The primitive neuroectodermal tumor with strong immunoreactivity for CD99.

The third patient was a 43-year-old woman (G3 P3) with a history of pelvic pain and distention in the hypogastric area. In pelvic examination, a large, solid, round mass (about 25×30 cm in diameter) with extension to the umbilical area was detected. Pelvic ultrasonography revealed a well-defined, mixed, echogenic mass (mean diameter=22×35 cm) in the right adnex with internal echo with adhesion to the surrounding organs and little ascetics. All tumor markers were normal (CA-125=25 and CEA=4). Exploratory laparotomy showed an irregular, solid mass (about 20×30 cm in diameter) in the right ovary that had infiltrated the other organs of the pelvis.

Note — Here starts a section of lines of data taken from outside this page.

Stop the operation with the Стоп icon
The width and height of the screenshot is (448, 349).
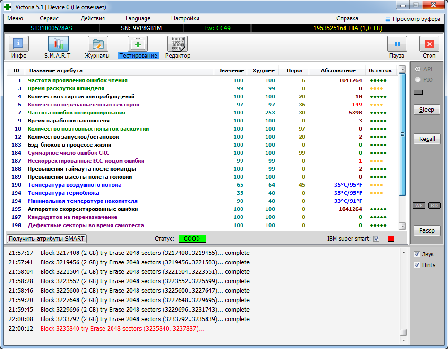[x=429, y=44]
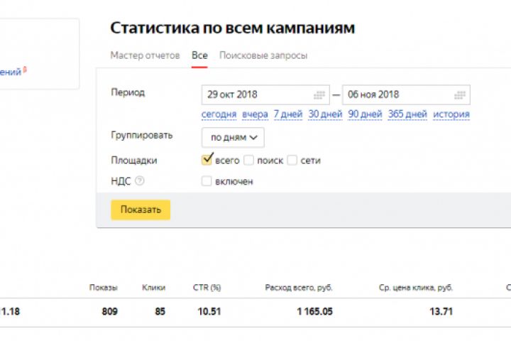The height and width of the screenshot is (341, 511).
Task: Enable the 'сети' checkbox
Action: click(x=292, y=161)
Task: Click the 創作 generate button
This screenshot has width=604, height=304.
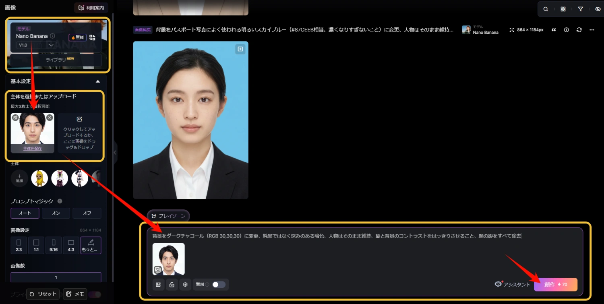Action: [x=555, y=284]
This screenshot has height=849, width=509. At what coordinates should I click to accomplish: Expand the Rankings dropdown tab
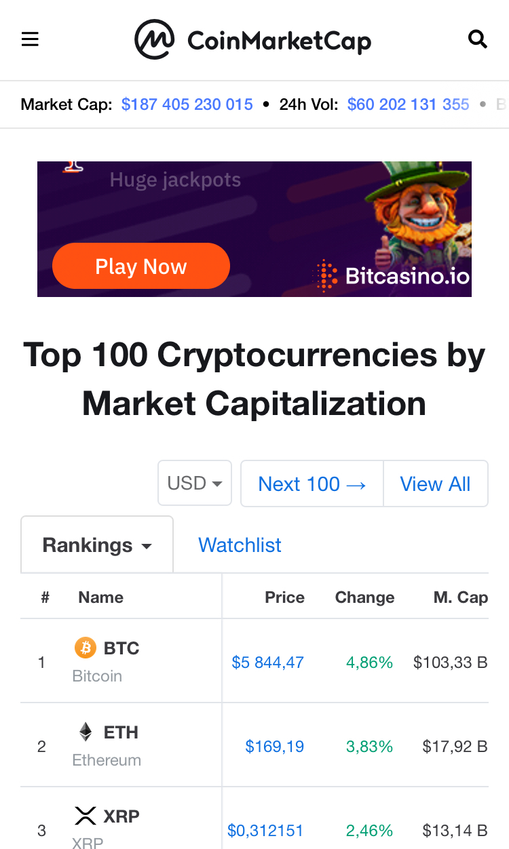coord(97,545)
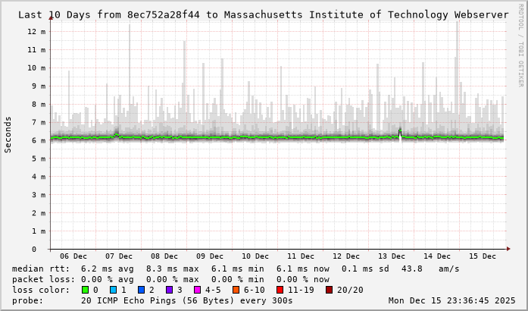Click the 12 m y-axis label
528x311 pixels.
tap(36, 32)
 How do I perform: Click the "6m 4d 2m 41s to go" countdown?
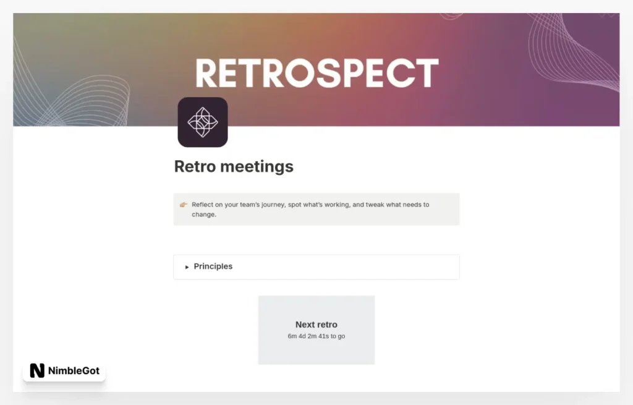point(317,336)
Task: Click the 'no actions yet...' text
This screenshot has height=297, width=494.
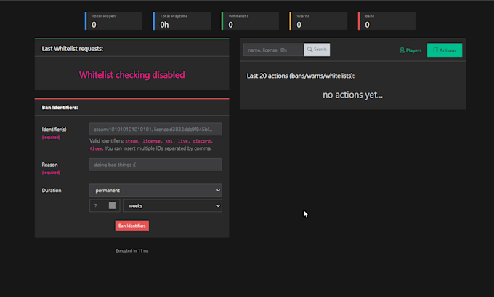Action: 352,95
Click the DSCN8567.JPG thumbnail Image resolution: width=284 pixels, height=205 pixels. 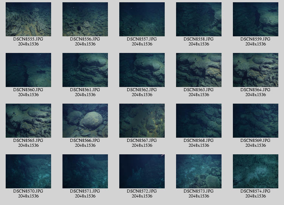[x=142, y=121]
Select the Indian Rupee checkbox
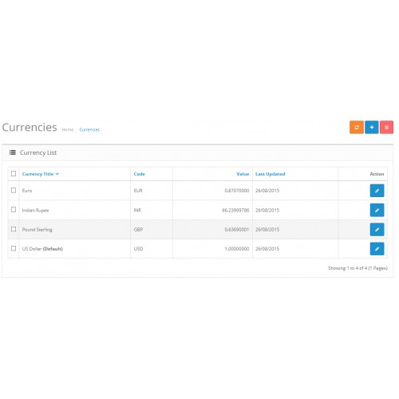This screenshot has height=399, width=399. pos(14,210)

Frozen section reported a malignant tumor, most probably adenocarcinoma of the ovary. Accordingly, surgical staging surgery was performed. Permanent sections and immunohistochemical profile were compatible with the PNET (figure 3). Four weeks after surgery and before commencement of chemotherapy, the patient was admitted to the Emergency Ward with tachycardia and dyspnea. She died from pulmonary metastasis several days after diagnosis.

Figure 3

a): The primitive neuroectodermal tumor (PNET) with negative immunoreactivity for LCA. b): PNET with negative immunoreactivity for NSE. c): PNET with negative immunoreactivity for chromogranin. d): PNET with negative immunoreactivity for desmin.

Discussion

The PNET accounts for 1% of all soft tissue sarcomas and occurs even less frequently in the female reproductive tract. Nearly 80% of the patients are younger than 20 years.[10] Most cases of the PNET occur in the soft tissue; however, rare cases have been reported in the ovary. Therefore, the PNET must be considered in the differential diagnosis of an unusual tumor in the pelvis, particularly in young patients.[11] Clinical symptoms, including pain and swelling of the surrounding organs, are related to the location of the tumor. All of our patients had no specific sign and symptom recommended for the diagnosis of a pelvic PNET.

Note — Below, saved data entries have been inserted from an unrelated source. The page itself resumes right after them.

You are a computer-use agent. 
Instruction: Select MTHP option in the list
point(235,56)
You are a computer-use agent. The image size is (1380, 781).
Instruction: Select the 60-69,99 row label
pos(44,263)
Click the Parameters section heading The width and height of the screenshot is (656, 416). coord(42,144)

In 99% of PNET cases, the reciprocal translocation t(11;22) is observed in cytogenetic examination. We, however, were not able to ascertain this in our patients because our center lacks the required means for this technique.

In general, the PNET is a very highly aggressive tumor with tendency to extension out of the pelvic cavity. Patients may have metastatic disease at the first visit, so a full metastatic work-up is indicated in a suspected case of the PNET.[12] The most common sites of PNET metastases are the lung, bone, and bone marrow.[13] One of our patients had lung metastasis and in the others brain metastasis was encountered in the early postoperative period.

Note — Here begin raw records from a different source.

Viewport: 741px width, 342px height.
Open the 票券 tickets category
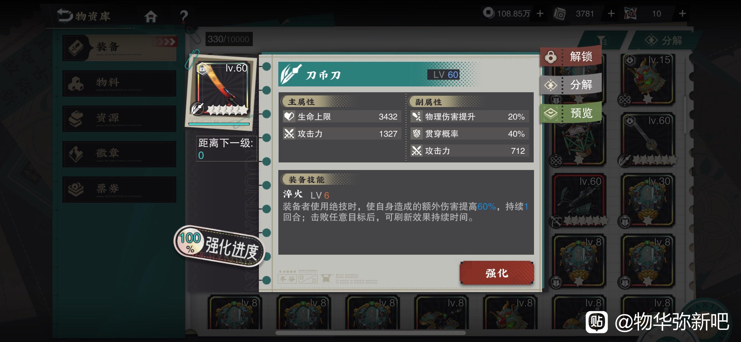pos(119,189)
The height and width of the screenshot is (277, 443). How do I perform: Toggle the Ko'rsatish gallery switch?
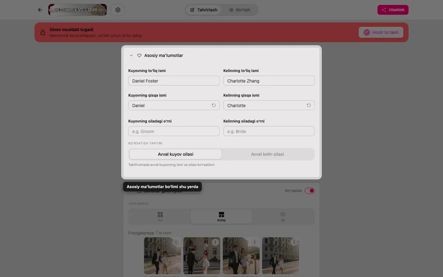(x=309, y=191)
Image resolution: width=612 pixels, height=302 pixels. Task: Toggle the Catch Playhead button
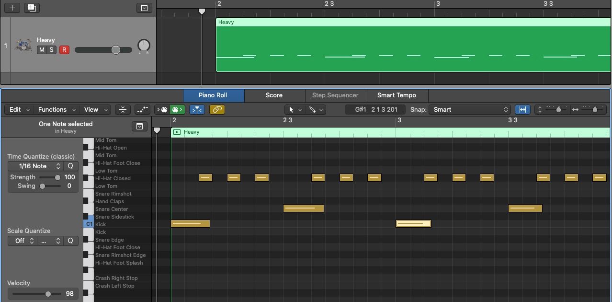(x=196, y=110)
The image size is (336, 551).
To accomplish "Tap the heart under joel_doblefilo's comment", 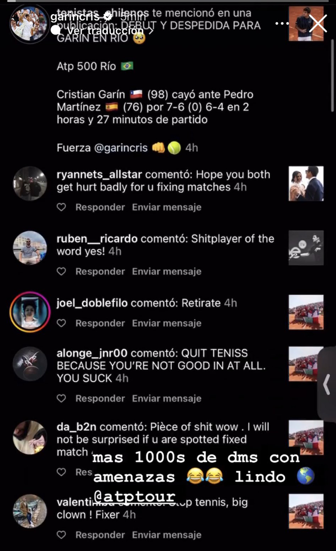I will [62, 323].
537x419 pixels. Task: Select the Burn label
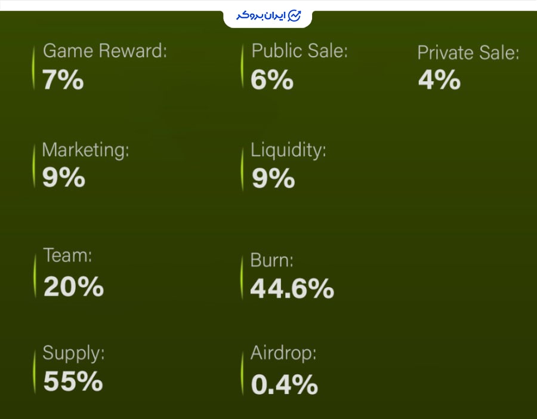(x=271, y=260)
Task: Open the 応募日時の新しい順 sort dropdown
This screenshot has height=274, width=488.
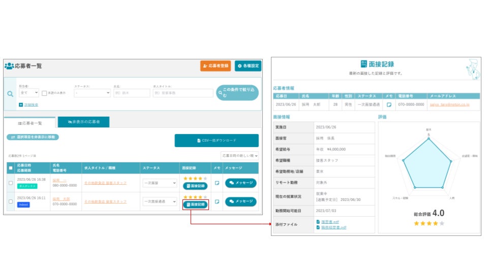Action: (x=239, y=156)
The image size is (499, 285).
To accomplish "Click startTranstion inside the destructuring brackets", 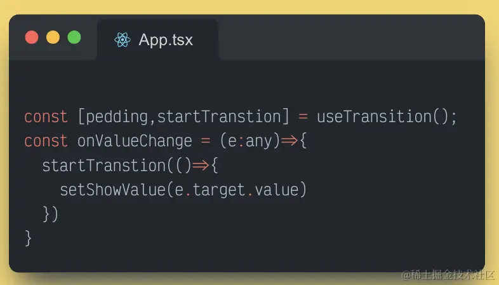I will pos(218,117).
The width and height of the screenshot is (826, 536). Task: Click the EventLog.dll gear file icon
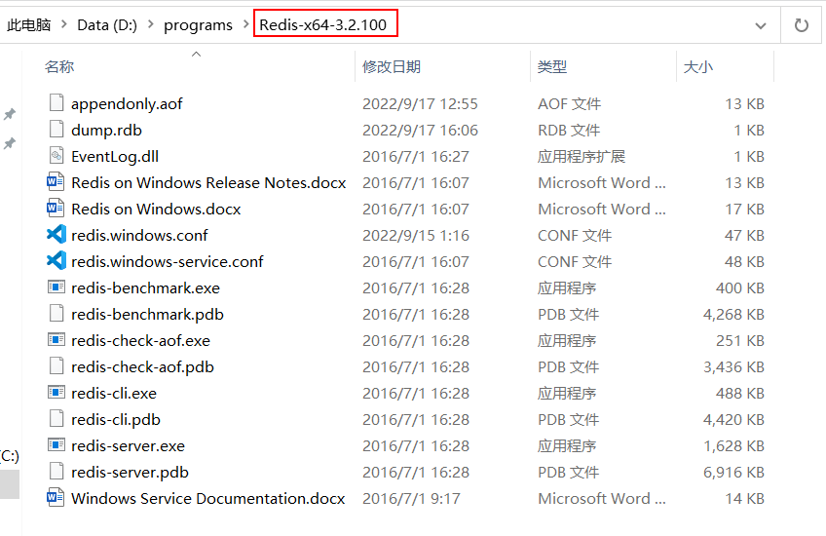56,156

Surgical management of the PNET includes complete resection of the tumor with an effort for debulking if possible. By reducing the tumor size, we can reduce the potential reservoir of drug-resistant tumors. Nevertheless, complete surgical resection of these tumors is not possible due to the aggressive behavior and dissemination of the neoplasm.[14] In one of our patients, we did not succeed in performing complete surgical resection. Also, in the other two patients, we found complete pelvic and paraaortic lymphadenectomy impossible.

Chemotherapy regimens have significantly improved outcomes in patients with the PNET. A postoperative chemotherapy program as an adjuvant therapy is recommended immediately following diagnosis. Many centers utilize the same chemotherapy regimens that are used for gem cell tumors. In the current treatment protocols, chemotherapy regimens encompass a combination of Vincristine, Actinomycin D, Cyclophosphamide, and Doxorubicin. Moreover, a combination of Ifosfamide and Etoposide appears to offer the greatest survival advantage. The prognostic factors of the PNET are dependent on the site, volume, and extension of the tumor.[15]All of the three PNET patients in this report had very poor prognoses and died before complete postoperative chemotherapy.

Conclusion

The PNET is an aggressive, malignant tumor and should be considered in the differential diagnosis of pelvic masses.